The operation of a trade or business is partially suspended if an appropriate governmental authority imposes restrictions on the employer’s operations by limiting commerce, travel, or group meetings (for commercial, social, religious, or other purposes) due to COVID-19 such that the employer can still continue some, but not all of its typical operations.  A reduction in an employer’s hours of operation can be treated as a partial suspension.  A partial suspension includes an employer whose workplace is closed for certain purposes but remains open for other purposes, or an employer that is able to continue certain operations remotely.  An employer that operates in multiple locations that is subject to governmental orders limiting activities in some but not all jurisdictions would be treated as having a partial suspension of operations in all locations.  If a trade or business is carried on by multiple members of a controlled group and the operations of one member of the group are suspended, then all members of the group are treated as having incurred a partial suspension of operations.  If an essential business cannot receive critical parts or materials from a supplier because the supplier is affected by COVID-19, it is treated as having a partial suspension.  However, an employer cannot qualify for the credit, even though its operations have been shut down by a governmental authority, if it can continue comparable operations through telework.

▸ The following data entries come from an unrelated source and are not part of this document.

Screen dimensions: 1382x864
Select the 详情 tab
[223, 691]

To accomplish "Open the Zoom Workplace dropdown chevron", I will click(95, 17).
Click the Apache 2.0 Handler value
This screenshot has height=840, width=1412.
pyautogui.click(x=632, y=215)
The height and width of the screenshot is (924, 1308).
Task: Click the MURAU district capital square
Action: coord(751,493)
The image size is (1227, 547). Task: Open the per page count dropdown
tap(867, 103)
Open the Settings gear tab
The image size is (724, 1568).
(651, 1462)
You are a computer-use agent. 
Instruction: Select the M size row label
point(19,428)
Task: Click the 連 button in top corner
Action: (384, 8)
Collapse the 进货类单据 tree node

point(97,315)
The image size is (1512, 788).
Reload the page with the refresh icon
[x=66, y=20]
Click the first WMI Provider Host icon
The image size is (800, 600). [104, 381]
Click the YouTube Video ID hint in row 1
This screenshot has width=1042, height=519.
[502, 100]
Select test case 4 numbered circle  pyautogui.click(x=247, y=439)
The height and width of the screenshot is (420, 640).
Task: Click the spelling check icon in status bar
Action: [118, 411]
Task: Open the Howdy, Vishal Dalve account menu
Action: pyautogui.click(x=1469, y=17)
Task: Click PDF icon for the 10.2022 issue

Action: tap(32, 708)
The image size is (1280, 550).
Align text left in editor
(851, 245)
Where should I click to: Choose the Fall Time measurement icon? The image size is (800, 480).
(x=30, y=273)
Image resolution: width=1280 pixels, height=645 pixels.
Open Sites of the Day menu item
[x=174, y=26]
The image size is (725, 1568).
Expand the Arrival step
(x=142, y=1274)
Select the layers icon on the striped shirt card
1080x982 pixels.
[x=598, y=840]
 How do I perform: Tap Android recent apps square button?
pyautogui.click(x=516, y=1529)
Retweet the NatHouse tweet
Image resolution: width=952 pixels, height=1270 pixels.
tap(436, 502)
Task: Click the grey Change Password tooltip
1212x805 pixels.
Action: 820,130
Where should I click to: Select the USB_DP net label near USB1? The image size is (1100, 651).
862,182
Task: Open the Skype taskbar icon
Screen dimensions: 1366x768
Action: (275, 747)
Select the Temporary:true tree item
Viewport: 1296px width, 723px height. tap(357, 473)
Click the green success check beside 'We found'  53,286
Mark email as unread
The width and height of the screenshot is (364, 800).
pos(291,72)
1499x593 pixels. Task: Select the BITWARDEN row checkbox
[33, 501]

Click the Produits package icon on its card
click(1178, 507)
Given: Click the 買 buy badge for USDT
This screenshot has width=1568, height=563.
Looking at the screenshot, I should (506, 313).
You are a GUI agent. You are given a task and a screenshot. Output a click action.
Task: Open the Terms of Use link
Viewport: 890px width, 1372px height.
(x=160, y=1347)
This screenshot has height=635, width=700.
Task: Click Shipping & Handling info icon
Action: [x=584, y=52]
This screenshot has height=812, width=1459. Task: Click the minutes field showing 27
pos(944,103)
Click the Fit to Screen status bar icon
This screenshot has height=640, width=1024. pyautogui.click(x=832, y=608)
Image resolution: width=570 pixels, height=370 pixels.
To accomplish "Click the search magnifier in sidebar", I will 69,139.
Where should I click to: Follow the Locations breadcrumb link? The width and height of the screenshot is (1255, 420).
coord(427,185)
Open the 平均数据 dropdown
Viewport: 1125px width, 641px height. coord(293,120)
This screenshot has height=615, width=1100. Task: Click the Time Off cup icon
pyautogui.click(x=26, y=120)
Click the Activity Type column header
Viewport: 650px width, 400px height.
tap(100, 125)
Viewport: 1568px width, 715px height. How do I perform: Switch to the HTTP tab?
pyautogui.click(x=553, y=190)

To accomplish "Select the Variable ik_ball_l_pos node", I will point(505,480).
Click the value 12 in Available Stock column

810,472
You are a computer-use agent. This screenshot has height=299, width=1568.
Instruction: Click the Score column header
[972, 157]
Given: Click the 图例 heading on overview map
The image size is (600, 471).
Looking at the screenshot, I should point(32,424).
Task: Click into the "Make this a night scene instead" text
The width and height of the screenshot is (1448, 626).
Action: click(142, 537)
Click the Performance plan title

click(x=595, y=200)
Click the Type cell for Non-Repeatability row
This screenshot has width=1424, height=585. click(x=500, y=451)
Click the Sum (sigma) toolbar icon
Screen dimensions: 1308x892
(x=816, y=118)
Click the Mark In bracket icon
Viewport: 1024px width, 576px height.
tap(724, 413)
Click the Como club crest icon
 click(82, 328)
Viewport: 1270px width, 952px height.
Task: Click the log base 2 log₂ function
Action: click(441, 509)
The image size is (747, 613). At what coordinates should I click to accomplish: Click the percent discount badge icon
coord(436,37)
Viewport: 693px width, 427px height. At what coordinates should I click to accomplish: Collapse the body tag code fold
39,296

A significant decline in gross receipts begins with the first calendar quarter in 2020 in which an employer’s gross receipts are less than 50% of its gross receipts for the same calendar quarter in 2019.  The significant decline in gross receipts is deemed to end as of the calendar quarter immediately following the first calendar quarter in which the employer’s 2020 gross receipts are greater than 80% of its gross receipts for the same calendar quarter in 2019, or with the first calendar quarter in 2021.

Qualified Wages

Qualified wages are wages paid by an eligible employer to some or all its employees after March 12, 2020, and before January 1, 2021, and also includes the qualified health expenses that are properly allocable to the wages.  The definition of qualified wages is also dependent on the number of full-time employees (i.e., employees credited with at least 30 hours of service per week, in 2019).  If the eligible employer averaged more than 100 full-time employees in 2019, qualified wages are the wages paid to an employee for a period when the employee is not providing services due to an economic hardship attributable to a full or partial suspension of operations by the order of a governmental authority due to COVID-19, or a significant decline in gross receipts.  For those employers, qualified wages taken into account for an employee may not exceed what the employee would have been paid for working an equivalent duration during the 30 days  preceding the period of economic hardship.  If the employer averaged 100 or fewer full time employees in 2019, qualified wages are wages paid to an employee during any period of economic hardship described above.

Qualified wages are wages subject to withholding of federal income tax and the employee’s and employer’s share of social security and Medicare taxes.  Qualified wages are also considered wages for purposes of other benefits that an employer may provide, such as contributions to a 401(k) plan.